Hace medio siglo, en las postrimerías del franquismo, diversos artistas españoles acometieron juntos la odisea de pintar en abstracto, hacer lienzos con la materia etérea y las formas aleatorias, los trazos inconexos que daban cuerpo y volumen a los colores del trance, la metafísica y el ensueño, justamente cuando el régimen político vulneraba derechos humanos como la libertad de expresión. Cuenca fue el lugar de encuentro de esos creadores de la generación abstracta, una ciudad milenario de procedencia árabe y cristiana, repleta de cerros y ríos de la era kárstica. También las 7 islas Canarias fueron el escenario de un hito en la historia del arte, cuando André Breton desembarcó el surrealismo onírico en tierras volcánicas y atlánticas, un archipiélago de poetas en donde el automatismo y la revolución conjugaban los deseos de universalidad en la Europa de entreguerras mundiales. El arte y la cultura, en aquellos años de la II República española, fueron acribillados por la sinrazón de la dictadura, y ya saben que fue México, nuestro México -y digo nuestro por sentirlo como propio también-el lugar de acogida, el destino vital, para muchos exiliados y expatriados de la guerra civil española como la artista Remedios Varo o el director Luis Buñuel. A través de ellos, la patria mexicana es común. Vaya por ellos también nuestro homenaje en estos momentos de intercontinentalidad.

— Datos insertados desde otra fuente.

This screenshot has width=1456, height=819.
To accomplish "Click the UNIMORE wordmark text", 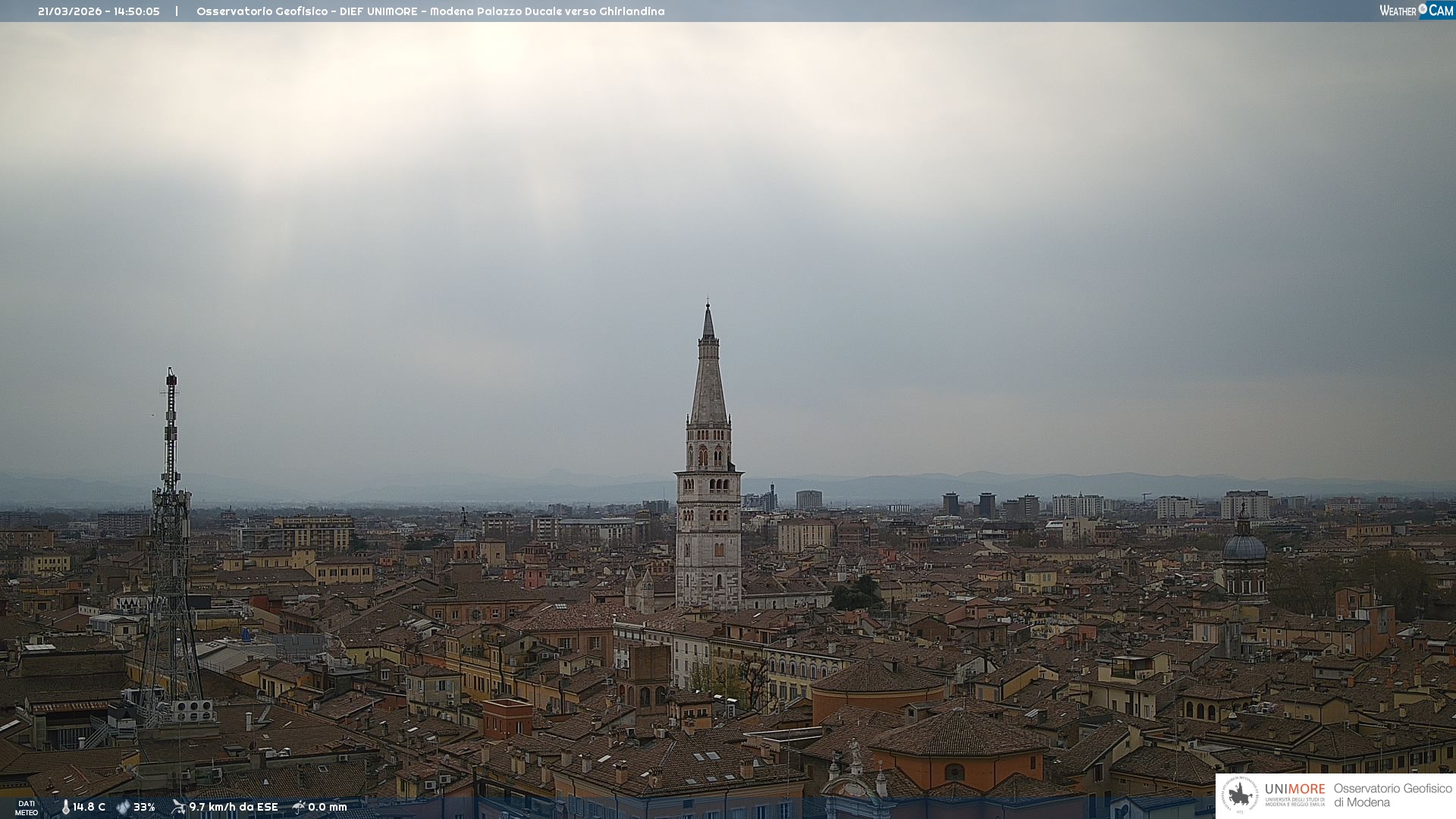I will 1294,789.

Durango, a fecha de hoy, acoge estas jornadas universitarias, artísticas y culturales, la mirada del maestro Montoya permanece en la duermevela de los astros y a ras de suelo, entre nosotros. Y de nosotros, los visitantes y lugareños, depende el sentido y la órbita de cada nuevo episodio en la historia de lo bello y de lo sublime, del arte y de la cultura. No puedo finalizar estas palabras inaugurales sin citar el tercer territorio de nuestro encuentro, junto a Cuenca y a Canarias, el lugar propio de ustedes mismos, el que estamos vivenciando desde el museo, en el Palacio de los Gurza, en una ciudad tan bella como misteriosa, que es también surrealista y abstracta a su manera, con la monja enamorada entre las sombras del campanario, el delirio fundacional de Francisco de Ibarra por los minerales relucientes de la Sierra Madre Occidental y el devenir de la corriente muralista que enseñó, vislumbró y articuló para todos los pueblos de la tierra el magma cromático de una revolución, de un pueblo, de la identidad múltiple de los pueblos indígenas, de trabajadores y campesinos, de hombres y mujeres que reflejaban en su vitalismo pictórico el arco iris de lo humano, la diversidad de la existencia, los anhelos de utopía que siguen todavía latiendo, estoy convencido de ello, en las venas de los jóvenes creadores duranguenses, de las islas Canarias y de todas las Castillas- solar quijotesco intercontinental- de este planeta, de agua y de tierra, rojo verde negro y azul, verde, rojo, negro tan azul.